New scientific knowledge affords advantages to all classes of men; to the minister of religion, by supplying him with new illustrations of Creative power, in the greatness, smallness, and vast variety of nature; to the physician, by explaining to him more perfectly the structure and phenomena of the human body, and by providing him with new remedies; to the statesman and politician, by making known to him the great and increasing relations of science to national progress, by its influence upon wages, capital, the employment of workmen, the art of war, the means of communication with foreign countries, &c.; to the philanthropist, as an endless source of employment for poor persons, by the development of new discoveries, inventions, and improvements in arts and manufactories; to the military man, by affording him new engines and materials for warfare and defence; to the inventor, by supplying him with new discoveries upon which to found inventions; to the merchant and man of trade, by the influence of new products and processes upon the prices of his commodities; to the manufacturer, as a means of improving his materials,
apparatus, and processes; and to the investor of money, by assisting him to judge what new technical schemes are likely to succeed.
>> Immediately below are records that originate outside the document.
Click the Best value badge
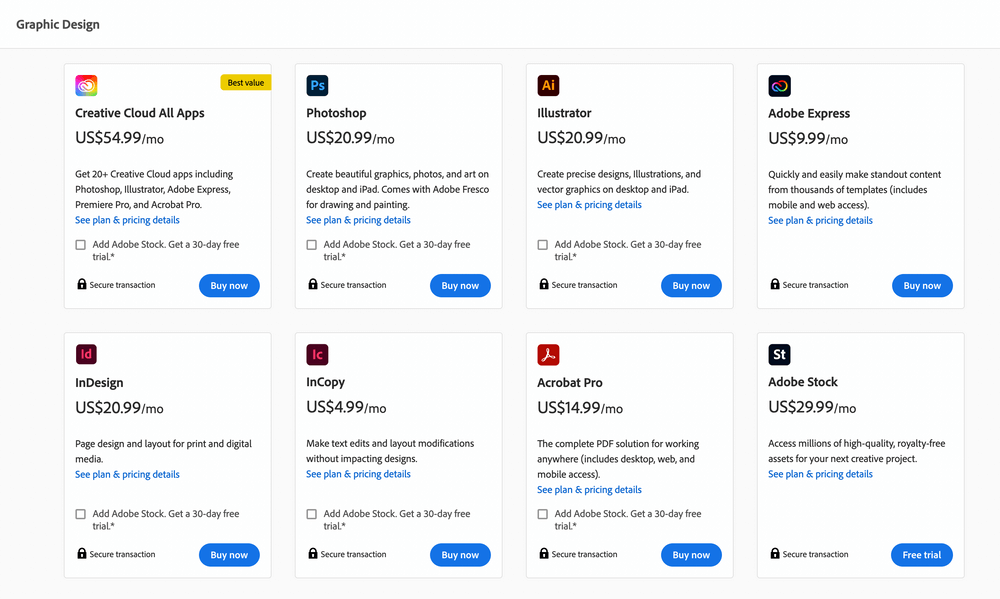pos(246,82)
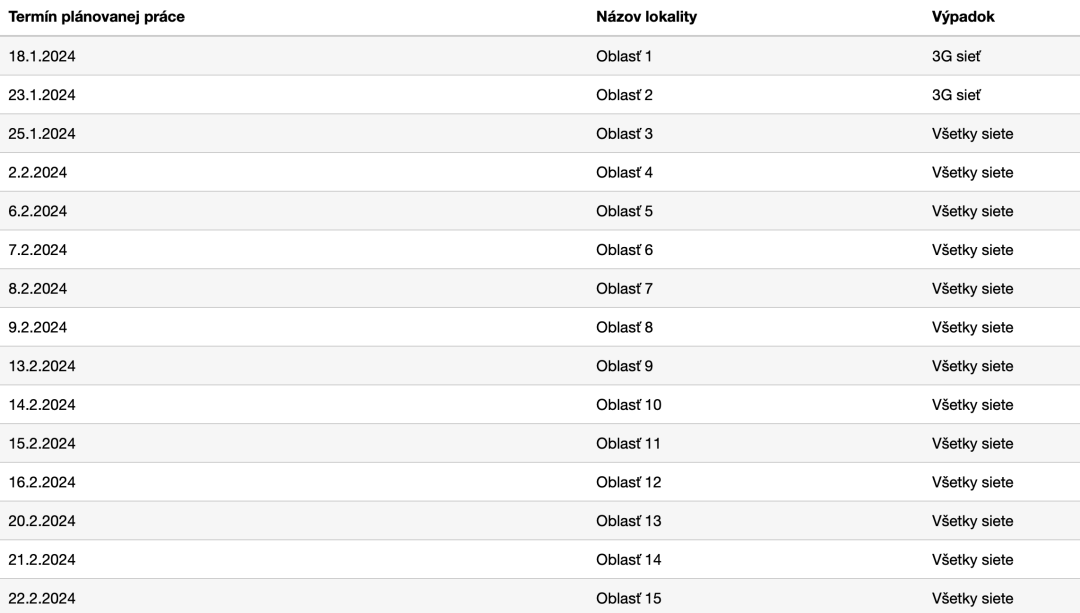The height and width of the screenshot is (613, 1080).
Task: Click 'Všetky siete' in the Oblasť 15 row
Action: pos(973,598)
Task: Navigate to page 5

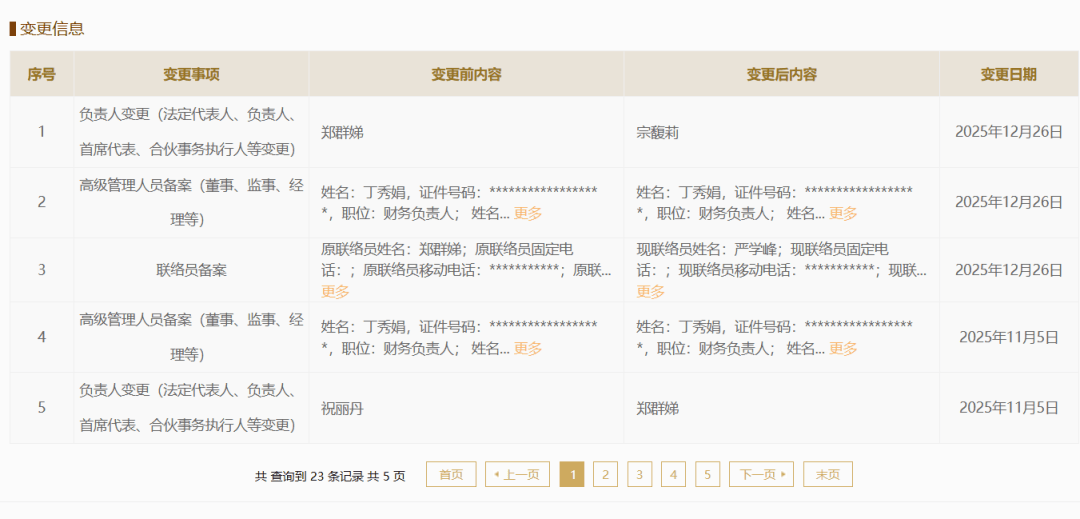Action: [708, 475]
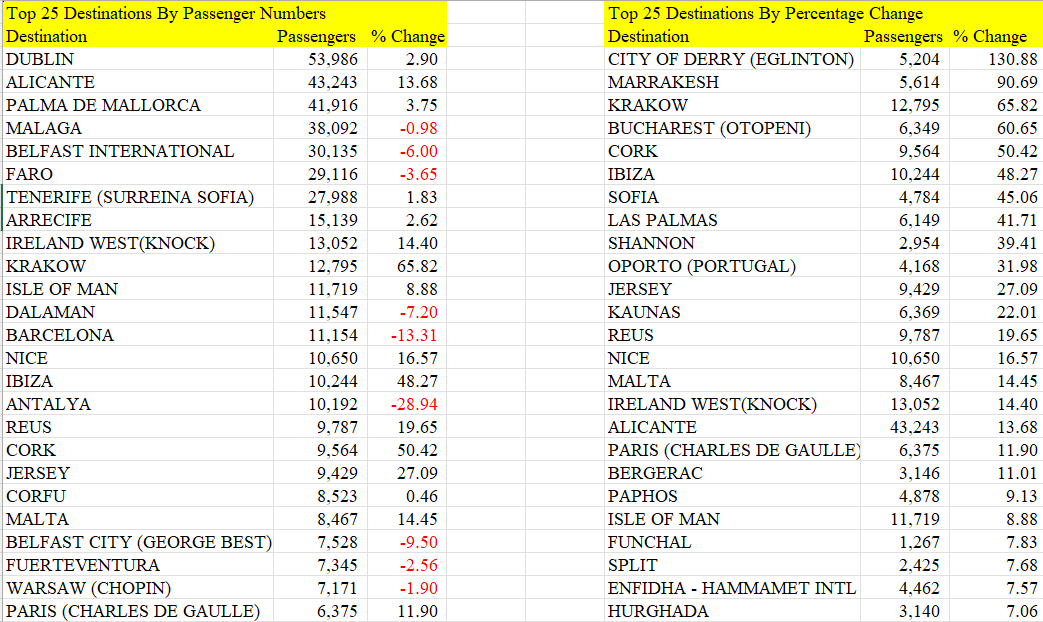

As the domain of rational enjoyment afforded by means of science gradually enlarges, that derivable from less intellectual sources will probably be modified; indeed this change is already progressing, and is manifested in the alterations occurring in theological views, and in the extensive adoption of scientific entertainments by religious bodies. The recognition of science by professors of religion is also shewn by the already extensive use of railways on Sundays as a means of conveyance to churches and chapels; also by the publication by the Society for Promoting Christian Knowledge, of Manuals of Electricity, Astronomy, Botany, Chemistry, Crystallography, Geology, Physiology, Zoology, Matter and Motion, the Spectroscope, &c.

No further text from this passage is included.